The committee has met four times and drafted 28 objectives. The primary goal of the plan is not only about facilities and programs, but to ensure that all school-age children in Baltimore are proficient in swimming and water safety by 2023. Each of the objectives is connected to this broad vision and form the basis for the BCRP aquatic system recommendations.

One of the objectives is to make sure the aquatics plan aligns with the mayor’s goal of growing the tax base by adding 10,000 families to Baltimore’s population over the next decade.

In addition, the aquatics plan will integrate with the Baltimore City’s 2011 Recreation Center Plan that followed from the Mayor’s Recreation Center Task Force —with the aim to create multidimensional recreational complexes that include a recreation center, athletic fields, parks and aquatics.   

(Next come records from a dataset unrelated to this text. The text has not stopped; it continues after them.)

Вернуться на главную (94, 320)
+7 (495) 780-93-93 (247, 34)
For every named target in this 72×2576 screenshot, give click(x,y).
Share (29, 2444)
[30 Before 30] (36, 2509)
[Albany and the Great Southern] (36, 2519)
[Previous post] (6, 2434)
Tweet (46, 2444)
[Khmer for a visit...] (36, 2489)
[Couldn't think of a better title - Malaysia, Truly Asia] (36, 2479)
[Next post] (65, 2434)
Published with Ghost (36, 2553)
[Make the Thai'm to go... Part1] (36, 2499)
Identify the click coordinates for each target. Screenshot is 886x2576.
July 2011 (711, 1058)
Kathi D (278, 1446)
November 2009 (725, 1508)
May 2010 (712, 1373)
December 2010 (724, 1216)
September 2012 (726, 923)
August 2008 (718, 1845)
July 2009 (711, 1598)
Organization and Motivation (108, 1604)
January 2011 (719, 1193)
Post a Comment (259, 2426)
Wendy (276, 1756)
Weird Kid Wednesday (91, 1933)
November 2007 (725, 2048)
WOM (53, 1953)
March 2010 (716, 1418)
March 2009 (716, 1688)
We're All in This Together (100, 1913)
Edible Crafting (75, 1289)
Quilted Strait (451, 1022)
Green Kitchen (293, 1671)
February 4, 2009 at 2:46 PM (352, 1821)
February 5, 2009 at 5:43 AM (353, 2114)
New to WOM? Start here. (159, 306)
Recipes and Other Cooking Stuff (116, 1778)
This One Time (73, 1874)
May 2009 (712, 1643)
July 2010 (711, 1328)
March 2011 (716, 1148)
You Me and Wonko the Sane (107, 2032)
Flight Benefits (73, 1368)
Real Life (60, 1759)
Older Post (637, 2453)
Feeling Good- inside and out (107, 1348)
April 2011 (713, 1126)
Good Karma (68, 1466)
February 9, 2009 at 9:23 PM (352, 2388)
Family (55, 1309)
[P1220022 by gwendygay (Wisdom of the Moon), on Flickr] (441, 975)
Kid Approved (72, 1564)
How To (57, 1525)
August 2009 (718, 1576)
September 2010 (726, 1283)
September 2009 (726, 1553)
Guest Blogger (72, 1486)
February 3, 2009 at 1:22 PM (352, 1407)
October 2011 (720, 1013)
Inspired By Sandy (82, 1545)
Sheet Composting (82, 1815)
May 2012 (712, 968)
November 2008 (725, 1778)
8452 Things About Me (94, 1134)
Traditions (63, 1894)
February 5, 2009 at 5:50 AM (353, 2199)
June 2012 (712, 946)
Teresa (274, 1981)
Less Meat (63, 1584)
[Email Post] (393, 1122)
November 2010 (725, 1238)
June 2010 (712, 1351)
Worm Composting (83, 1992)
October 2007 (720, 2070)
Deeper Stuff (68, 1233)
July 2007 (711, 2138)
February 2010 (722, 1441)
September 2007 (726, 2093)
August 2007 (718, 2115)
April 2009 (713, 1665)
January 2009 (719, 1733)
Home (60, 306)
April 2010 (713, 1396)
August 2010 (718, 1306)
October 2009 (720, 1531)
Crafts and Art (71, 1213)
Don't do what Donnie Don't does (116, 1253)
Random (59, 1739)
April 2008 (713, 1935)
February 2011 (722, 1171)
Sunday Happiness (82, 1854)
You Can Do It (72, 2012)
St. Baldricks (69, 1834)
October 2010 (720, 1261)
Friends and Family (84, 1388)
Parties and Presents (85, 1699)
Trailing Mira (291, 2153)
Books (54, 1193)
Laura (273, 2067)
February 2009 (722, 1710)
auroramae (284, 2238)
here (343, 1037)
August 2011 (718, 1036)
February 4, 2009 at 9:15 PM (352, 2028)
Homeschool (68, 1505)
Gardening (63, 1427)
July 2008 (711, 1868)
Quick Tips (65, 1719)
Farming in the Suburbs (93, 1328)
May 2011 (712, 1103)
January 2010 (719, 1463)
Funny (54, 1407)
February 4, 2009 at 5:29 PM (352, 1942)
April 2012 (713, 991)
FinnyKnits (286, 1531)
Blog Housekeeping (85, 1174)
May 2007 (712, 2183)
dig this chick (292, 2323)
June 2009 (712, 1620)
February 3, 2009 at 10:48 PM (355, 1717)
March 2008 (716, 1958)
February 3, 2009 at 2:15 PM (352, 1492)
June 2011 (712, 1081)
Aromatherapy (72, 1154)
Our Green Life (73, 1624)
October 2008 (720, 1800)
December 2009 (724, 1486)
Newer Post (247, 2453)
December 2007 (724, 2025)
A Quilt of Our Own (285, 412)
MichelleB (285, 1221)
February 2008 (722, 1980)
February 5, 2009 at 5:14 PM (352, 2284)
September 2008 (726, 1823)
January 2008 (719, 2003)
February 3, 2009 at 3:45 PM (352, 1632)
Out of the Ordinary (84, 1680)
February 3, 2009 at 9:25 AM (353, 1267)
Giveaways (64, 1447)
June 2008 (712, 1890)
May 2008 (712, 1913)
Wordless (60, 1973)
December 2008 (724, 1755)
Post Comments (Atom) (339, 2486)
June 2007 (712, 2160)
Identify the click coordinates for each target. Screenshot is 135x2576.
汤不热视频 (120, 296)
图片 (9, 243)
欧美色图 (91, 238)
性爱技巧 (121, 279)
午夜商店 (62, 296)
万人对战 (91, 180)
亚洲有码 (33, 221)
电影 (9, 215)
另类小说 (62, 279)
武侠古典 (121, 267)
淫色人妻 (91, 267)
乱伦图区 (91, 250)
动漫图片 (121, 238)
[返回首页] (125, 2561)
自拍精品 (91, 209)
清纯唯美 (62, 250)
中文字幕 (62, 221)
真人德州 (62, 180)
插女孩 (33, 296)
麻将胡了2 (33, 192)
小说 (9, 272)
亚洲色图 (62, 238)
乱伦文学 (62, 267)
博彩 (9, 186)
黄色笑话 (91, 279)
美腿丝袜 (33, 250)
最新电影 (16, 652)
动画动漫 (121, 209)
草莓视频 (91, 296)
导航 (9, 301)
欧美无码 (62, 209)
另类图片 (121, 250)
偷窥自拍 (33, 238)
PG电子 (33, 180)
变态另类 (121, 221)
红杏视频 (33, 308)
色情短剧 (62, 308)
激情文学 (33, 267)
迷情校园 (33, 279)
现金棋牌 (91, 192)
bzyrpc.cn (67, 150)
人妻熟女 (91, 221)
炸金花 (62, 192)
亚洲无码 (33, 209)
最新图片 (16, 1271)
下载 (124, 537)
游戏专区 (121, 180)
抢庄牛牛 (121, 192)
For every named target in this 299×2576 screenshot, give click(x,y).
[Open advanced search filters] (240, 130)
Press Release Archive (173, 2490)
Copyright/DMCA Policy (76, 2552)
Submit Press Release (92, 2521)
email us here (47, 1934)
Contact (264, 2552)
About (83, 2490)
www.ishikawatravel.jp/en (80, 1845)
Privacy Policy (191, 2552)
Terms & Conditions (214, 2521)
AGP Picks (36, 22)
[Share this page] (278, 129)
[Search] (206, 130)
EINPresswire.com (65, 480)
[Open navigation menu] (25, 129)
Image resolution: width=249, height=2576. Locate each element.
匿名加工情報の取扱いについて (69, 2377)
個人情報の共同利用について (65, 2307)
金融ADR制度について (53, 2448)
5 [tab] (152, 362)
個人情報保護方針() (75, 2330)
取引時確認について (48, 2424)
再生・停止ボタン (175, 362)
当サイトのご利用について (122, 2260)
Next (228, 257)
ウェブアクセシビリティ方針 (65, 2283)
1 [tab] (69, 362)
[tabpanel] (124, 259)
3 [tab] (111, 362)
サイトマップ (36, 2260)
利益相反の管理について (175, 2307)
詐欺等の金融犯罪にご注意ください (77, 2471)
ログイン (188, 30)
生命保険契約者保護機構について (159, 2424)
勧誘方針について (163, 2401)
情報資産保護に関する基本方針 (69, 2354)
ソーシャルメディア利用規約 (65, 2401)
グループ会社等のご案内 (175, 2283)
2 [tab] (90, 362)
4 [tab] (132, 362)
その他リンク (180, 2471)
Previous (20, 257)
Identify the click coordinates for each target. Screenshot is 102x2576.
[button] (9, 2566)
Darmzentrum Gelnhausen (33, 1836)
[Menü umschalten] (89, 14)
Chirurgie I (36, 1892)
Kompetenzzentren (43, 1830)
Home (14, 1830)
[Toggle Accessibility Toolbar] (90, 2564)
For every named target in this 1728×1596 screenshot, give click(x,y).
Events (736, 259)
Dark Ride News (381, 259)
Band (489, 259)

The purpose of the public meetings were to provide feedback on these objectives, as well as three options for upgrading the aquatics system by 2023.  The three options are: 

1.) The Indoor/Outdoor Balance Model — To emphasize the balance of outdoor seasonal and indoor year-round aquatics facilities and programs with an integrated approach to indoor and outdoor aquatics operations and programming;

2.) The Neighborhood Distribution Model—To preserve the neighborhood-based focus on outdoor seasonal facilities with the provision of adding spray pads and moderately increase the number of indoor pools; and

3.) The Integrated Schools/BCRP Aquatics Model—To create a strong focus on indoor year-round aquatics facilities and programs citywide by partnering with Baltimore City Public Schools at existing high school pool facilities and by renovating and building new BCRP indoor facilities.

“The idea behind ‘Dive In, Baltimore‘ is to address and reform the ideological approach of aquatics in the city,” said  Kate Brower, urban planner for BCRP’s Capital Development Division. “That’s why these public meetings are so important. Community involvement and engagement will ultimately decide the future of Baltimore’s pool system and programming.”